*WHAT YOU ARE ASKED TO DO:* In the copy of these records, include no pictures and change nothing else.

-- TASK INPUT follows --

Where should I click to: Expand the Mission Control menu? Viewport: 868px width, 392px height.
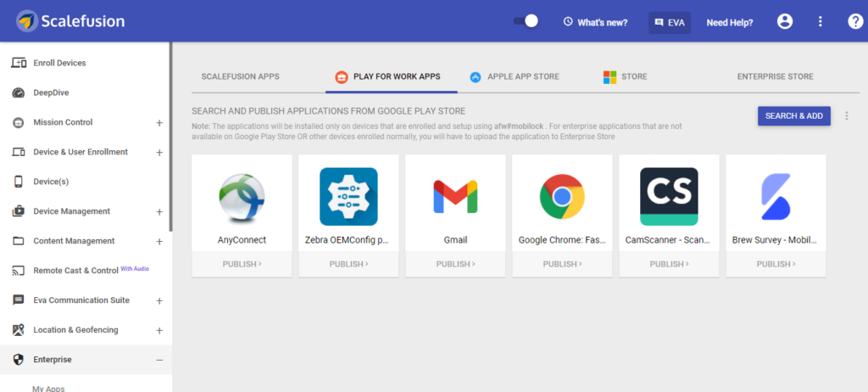tap(159, 122)
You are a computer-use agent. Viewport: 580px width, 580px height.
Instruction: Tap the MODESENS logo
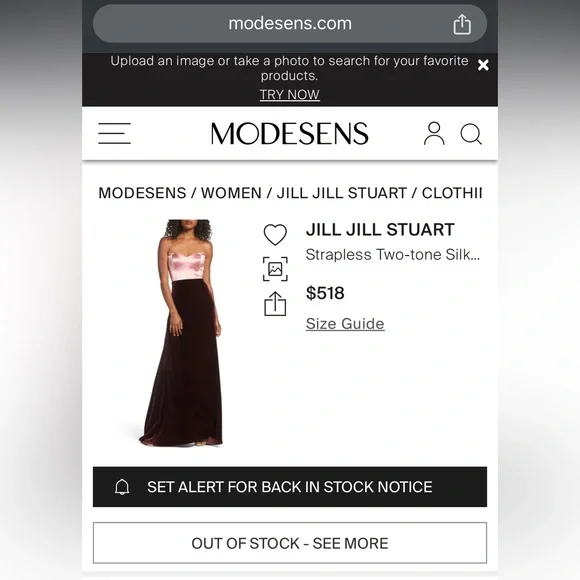290,134
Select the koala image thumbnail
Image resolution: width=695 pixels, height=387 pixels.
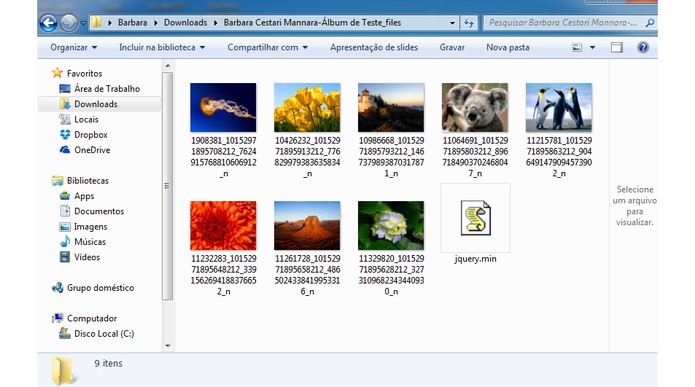click(475, 108)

-- TASK INPUT concluded --

*FINAL ANSWER:*
Where should I click to: Expand the Mission Control menu? Viewport: 868px width, 392px height.
tap(159, 122)
You are a computer-use agent. Viewport: 580px width, 580px height.
Instruction: Tap the MODESENS logo
290,134
Select the koala image thumbnail
Image resolution: width=695 pixels, height=387 pixels.
click(475, 108)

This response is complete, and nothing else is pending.